The round-trip, lollipop hike is best done as a multi-day (3-4 day) trip. The route is not an official or maintained trail by the park. Conditions, including obstacles in the canyons, change frequently due to weather, flash floods, rockfall, and other hazards.
Routefinding, navigation, and map-reading skills are critical for this unsigned route. Do not rely solely on the unofficial route markers (rock cairns) as they are not managed by the National Park Service and therefore may not indicate the route in this description.
Use caution in narrow canyons, especially during flash flood season (typically July–September). Making your way through the narrows requires wading through water that might be deep enough to require swimming.
The rest of the route is mostly unmarked but is more obvious as you continue along the wash down the canyon (south) to the narrows. Look for an old wagon trail that followed this same path and can be seen in a number of places. This wagon path makes for an easier route through the wash.

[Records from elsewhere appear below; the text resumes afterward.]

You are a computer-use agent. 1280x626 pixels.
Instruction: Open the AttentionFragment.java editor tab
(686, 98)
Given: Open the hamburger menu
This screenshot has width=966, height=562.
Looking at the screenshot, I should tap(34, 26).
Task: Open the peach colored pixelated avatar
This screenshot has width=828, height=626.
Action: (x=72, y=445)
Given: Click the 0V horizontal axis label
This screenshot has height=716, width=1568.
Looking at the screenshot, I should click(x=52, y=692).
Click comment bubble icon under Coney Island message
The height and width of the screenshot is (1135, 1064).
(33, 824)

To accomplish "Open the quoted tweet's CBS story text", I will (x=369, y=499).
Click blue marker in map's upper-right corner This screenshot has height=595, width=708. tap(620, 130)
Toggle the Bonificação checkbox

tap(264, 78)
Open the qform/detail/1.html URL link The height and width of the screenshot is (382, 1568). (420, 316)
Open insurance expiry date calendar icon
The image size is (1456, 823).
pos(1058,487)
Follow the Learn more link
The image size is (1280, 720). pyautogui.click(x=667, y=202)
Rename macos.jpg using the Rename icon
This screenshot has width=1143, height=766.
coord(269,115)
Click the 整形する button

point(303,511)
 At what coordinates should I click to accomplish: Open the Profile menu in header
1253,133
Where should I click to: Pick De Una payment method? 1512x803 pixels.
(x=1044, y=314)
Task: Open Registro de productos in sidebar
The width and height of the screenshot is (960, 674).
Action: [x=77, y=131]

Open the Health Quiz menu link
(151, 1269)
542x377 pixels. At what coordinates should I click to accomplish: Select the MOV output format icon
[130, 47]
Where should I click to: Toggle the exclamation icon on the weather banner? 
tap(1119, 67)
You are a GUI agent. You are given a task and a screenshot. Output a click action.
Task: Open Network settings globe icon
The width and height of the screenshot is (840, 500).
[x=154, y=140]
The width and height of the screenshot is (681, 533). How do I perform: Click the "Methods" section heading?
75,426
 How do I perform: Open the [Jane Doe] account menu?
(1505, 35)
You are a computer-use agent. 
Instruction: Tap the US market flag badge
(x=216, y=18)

At the narrows, Halls Creek leaves its logical path down the wide canyon that separates the Waterpocket Fold and Halls Mesa and cuts into the Navajo Sandstone on the west side of the canyon. The change is immediate and dramatic. Look for a large stand of cottonwoods that is near the entrance to the narrows.
For the next 3.8 miles, the creek winds through a deep, narrow canyon that will always require some wading in water. The depth of the pools can change depending on the precipitation and season. Flash floods regularly wash out the sediment, which leaves pools that may require wading or swimming.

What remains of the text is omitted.